Жара

               
           
               
  Я иду по очень знакомой мне улице, и никак не могу понять, что за улица и куда она меня приведет. Ни людей, ни даже собак или кошек. Даже машин не видно. Гулко, как по пустой кастрюле - бум-бум-бум-бум - стучит в висках. Дышать трудно. Сердце судорожно трепыхается в груди,  как воробышек, и при этом на что-то там натыкается. Струйки липкого пота сползают между лопаток и из подмышек. Представляю, какой от меня запах. А ведь у меня нет с собой дезодоранта.
Асфальт плавится. Каблуки туфель вязнут и оставляют в нем глубокие следы, а по его поверхности, переливаясь как вода,  струится зыбь горячего  воздуха. Эта неощутимая жижа уже у моих колен, и мне кажется, что мои ноги, передвигаются в ней независимо от меня. Поэтому я  переставляю их осторожно, чтобы невзначай с них не свалиться. А зыбь все выше и выше. Вот уже я в ней по пояс. Уже по шейку. Скрылась полностью. Плыву, как рыба, даже пузыри изо рта пускаю. Но мне мешают руки. Плавники бы мне или хотя бы ласты. А мимо, картинно покачиваясь, проплывают деревья и изумрудно-зеленые лопухи. 
Вдруг это великолепие превращается крутящийся жгут вихря и куда-то несется, вбирая на своем пути в себя конфетные фантики, бумажные стаканчики и деревянные ложечки-палочки от мороженого, трамвайные билеты, пустые пачки от сигарет, все то, что мы старательно бросаем. "Оригинальный способ уборки улиц",- отмечаю я, продолжая продвигаться по той же непонятно какой, но очень знакомой улице.
А жара все усиливается.
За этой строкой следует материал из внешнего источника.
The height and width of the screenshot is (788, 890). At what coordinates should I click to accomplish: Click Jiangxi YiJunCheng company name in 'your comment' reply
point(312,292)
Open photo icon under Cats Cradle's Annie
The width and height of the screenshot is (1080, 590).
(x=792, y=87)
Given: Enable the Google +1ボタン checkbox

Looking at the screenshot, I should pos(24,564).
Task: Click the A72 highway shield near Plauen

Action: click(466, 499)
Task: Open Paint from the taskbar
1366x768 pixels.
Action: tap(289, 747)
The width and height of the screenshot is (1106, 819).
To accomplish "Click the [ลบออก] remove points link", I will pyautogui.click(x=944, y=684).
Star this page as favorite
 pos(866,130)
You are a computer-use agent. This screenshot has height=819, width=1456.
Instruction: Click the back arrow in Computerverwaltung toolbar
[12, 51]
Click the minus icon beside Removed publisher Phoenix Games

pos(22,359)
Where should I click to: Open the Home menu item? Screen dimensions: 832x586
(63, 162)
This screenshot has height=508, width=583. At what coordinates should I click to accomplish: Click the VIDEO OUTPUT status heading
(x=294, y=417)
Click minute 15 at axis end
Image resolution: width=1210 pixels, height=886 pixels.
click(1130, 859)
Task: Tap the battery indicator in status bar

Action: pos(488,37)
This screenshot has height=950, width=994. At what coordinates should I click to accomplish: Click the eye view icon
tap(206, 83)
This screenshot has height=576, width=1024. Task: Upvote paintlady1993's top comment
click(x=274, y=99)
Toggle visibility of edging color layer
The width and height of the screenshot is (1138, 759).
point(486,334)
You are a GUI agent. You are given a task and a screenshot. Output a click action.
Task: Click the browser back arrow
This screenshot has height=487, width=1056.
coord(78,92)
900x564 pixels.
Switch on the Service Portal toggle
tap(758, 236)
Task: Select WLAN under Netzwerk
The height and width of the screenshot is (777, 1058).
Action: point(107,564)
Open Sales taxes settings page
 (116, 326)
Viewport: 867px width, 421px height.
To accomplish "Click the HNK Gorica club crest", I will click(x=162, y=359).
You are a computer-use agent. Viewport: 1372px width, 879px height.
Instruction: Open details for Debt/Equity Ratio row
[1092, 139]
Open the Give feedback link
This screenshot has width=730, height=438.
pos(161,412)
Еще немного, еще чуть-чуть и от меня повалит дым. Я заметила, что чем дольше я живу, тем лета становятся все жарче и жарче. Бывало на пляже в Алуште или Ялте  жаришься весь день и ничего, а теперь – чуть припекло, и уже готова копыта откинуть. 
И все же, куда меня нелегкая занесла? Знакомое будто бы все. И дома и даже деревья узнаю.  Ходила я мимо них ни раз, и ни два, а вот где? Не могу понять, хоть убей. Может я в тропики? Потому и солнце так шпарит?
- Скажите на милость, что это за город?- спрашиваю я  у мужика, который  вдруг возник передо мной. Осанистый, пухлощекий, с обширными грудью и животом, обтянутыми футболкой с портретом  кого-то из "Битлов" и с темными от пота подмышками. На нем желтые в голубые цветочки "бермуды" и резиновые шлепанцы-вьетнамки. Голова под белым грибом тропического шлема. Брюзгливый рот жует толстенную "гавану".  В  руках авоська с бутылкой "жигулевского" и поводок, на котором огромный слюнявый светло-коричневый буль¬дог с мудрыми складками на лбу. Оба, и пес, и мужик, оценивающе разглядывают меня, а потом тот, что в футболке, цедит через сигару:
 - I don't understand you, mdm .
А тот, который - на поводке, скалится и рычит, виляя обрубком хвоста. Американцы, заключаю я по акценту. Но откуда им здесь взяться? А если взялись, то почему один из них разговаривает со мной сквозь сигару, а другой рычит сквозь зубы? Это не по-американски.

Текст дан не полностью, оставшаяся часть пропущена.